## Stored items
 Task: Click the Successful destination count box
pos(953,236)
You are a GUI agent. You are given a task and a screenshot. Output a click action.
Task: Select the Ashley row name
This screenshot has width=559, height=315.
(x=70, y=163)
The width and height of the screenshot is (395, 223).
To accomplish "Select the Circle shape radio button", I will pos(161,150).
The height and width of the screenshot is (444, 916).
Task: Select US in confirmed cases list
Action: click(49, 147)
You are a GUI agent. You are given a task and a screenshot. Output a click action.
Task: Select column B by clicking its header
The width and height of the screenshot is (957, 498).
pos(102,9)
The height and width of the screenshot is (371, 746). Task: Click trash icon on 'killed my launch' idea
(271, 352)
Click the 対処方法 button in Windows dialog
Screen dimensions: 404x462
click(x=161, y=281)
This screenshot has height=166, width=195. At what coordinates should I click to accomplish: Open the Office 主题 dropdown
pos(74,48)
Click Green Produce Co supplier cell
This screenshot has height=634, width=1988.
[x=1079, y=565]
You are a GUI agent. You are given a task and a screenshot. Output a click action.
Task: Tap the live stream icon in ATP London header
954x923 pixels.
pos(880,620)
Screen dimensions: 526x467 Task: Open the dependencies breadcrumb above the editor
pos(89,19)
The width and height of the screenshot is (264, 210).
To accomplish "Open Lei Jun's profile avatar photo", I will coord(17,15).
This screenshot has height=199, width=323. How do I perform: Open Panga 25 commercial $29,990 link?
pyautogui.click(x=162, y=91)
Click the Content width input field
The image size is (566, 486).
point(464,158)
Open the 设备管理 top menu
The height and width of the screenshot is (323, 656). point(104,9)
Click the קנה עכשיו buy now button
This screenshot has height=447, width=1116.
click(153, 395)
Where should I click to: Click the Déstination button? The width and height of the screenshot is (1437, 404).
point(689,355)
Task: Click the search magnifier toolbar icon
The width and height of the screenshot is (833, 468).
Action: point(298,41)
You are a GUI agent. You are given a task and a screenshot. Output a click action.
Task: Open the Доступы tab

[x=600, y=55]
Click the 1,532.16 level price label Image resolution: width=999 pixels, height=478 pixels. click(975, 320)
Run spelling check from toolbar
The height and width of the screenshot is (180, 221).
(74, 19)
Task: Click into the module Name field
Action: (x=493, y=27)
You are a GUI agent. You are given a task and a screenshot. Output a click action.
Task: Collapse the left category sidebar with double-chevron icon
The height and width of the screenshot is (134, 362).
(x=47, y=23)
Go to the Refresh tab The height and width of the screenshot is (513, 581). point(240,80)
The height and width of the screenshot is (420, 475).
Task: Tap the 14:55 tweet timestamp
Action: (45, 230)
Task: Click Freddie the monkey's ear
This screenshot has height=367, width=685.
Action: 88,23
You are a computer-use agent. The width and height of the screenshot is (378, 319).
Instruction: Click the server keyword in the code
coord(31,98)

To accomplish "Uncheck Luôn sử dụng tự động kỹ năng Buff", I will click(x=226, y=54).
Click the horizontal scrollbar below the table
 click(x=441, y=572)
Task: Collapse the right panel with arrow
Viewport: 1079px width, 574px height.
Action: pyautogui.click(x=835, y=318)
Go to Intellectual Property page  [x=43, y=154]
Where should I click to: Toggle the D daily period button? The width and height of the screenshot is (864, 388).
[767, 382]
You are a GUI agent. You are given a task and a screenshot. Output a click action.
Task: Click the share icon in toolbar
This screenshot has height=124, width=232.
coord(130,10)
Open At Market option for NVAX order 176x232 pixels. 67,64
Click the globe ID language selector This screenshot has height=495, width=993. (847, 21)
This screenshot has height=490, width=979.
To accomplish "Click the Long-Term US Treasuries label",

## Problem requirements
What lines above contain the word "Collapse"? Please copy each one.

## Written reply
Task: Collapse the left category sidebar with double-chevron icon
Task: Collapse the right panel with arrow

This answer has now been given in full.